第49章 CHAPTER II(18)
5. The strategic reason for this is the desire to retain for graduate registration any student who might otherwise prefer to look for graduate instruction elsewhere. The plan has not been found to work well, and it is still on trial.
6. At least one such businesslike chief of bureau has seriously endeavoured so to standardize and control the work of his staff as to have all courses of lectures professed in the department reduced to symmetrical and permanent shape under the form of certified syllabi, which could then be taken over by any member of the staff, at the discretion of the chief, and driven home in the lecture room with the accredited pedagogical circumstance and apparatus. The scheme has found its way into academic anecdote, on the lighter side, as being a project to supply standard erudition in uniform packages, "guaranteed under the pure food law, fully sterilized. and sealed without solder or acids"; to which it is only necessary to "add hot air and serve."7. So, e. g., it is known to have, on occasion, became a difficult question of inter-bureaucratic comity, whether commercial geography belongs of right to the department of geology or to that of economics; whether given courses in Hebrew are equitably to be assigned to the department of Semitics or to that of Religions; whether Church History is in fairness to be classed with profane History or with Divinity, etc., -- questions which, except in point of departmental rivalry, have none but a meretricious significance.

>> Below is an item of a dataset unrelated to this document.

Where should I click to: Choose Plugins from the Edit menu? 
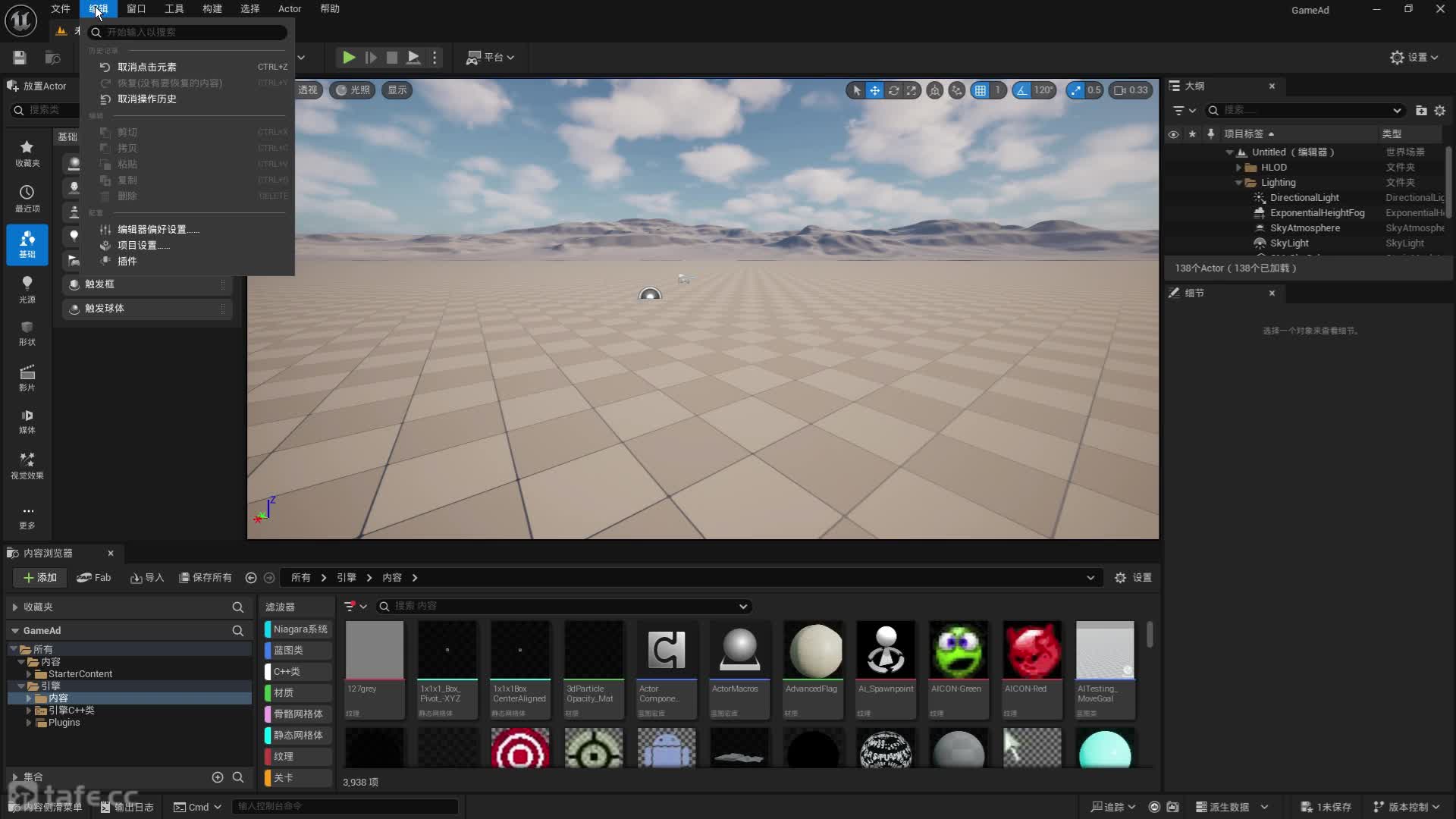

8. Nugatory, that is, for the ostensible purpose of reducing inter-academic rivalry and duplication. However, there are other matters of joint interest to the gild of university executives, as, e.g., the inter-academic, or inter-executive, blacklist, and similar recondite matters of presidential courtesy and prestige, necessary to be attended to though not necessary to be spread abroad.
9. The English pattern of boys' schools and gentlemanly university residence has doubtless afforded notable guidance to the "Educators" who have laboured for the greater gentility of American college life; at the same time that the grave authenticity of these English customs has at many a difficult passage sewed opportunely to take the edge off the gentlemen-educators' sense of shame.
10. Illustrative instances have little value as anecdotes and not much more as circumstantial evidence; their abundance and outrance are such as to have depreciated their value in both respects. Yet to any who may not know of this traffic by familiar contact one or two commonplace instances may perhaps not seem too much. So, a few years ago, in one of the greater of the new universities, a valued member of one of the athletic teams was retained at an allowance of $40 a month as bookkeeper to the janitor of one of the boys' dormitories on the campus. At the same university and about the same time two other athletes were carried on university pay as assistants to the editor of the weekly bulletin announcing the programme of academic events for the week; though in this case, to the relief of the editor in question, only one of the two assistants reported at his office, and that only once, during the year of their incumbency. These, as already remarked, are commonplace occurrences. The more spectacular instances of shrewd management in these premises can not well be dealt with otherwise than by a canny silence; that being also the course approved by current practice.
11. A single instance may tolerantly be admitted here. Among the formal requirements that would admit students to a free pursuit of sportsmanship, at the same university as above mentioned, without imputation of professionalism, was specified the ability to read at sight such a passage in a given foreign language as would satisfy the instructor in charge that the candidate was competent in the language in question. The instructor responsible in this case, a man of high academic rank and gifted with a sympathetic good-will toward the "boys," submitted in fulfilment of the test a copy of the Lord's Prayer in this foreign tongue, and passed the (several) candidates on finding them able passably to repeat the same in English. It would scarcely be fair to distinguish this episode by giving names and places, since equally ingenious expedients have been in use elsewhere.
12. "And then there came another locust and carried off another grain of wheat, and then there came another locust," etc., etc.
13. More than one instance might be cited where a student whose privately avowed and known aim was the study and practice of Law has deliberately been induced by the offer of a fellowship stipend to register, for the time being, as an academic graduate student and as candidate for the academic doctor's degree. In the instances that come to mind the students in question have since completed their law studies and entered practice, without further troubling about the academic degree for which they once were ostensible candidates.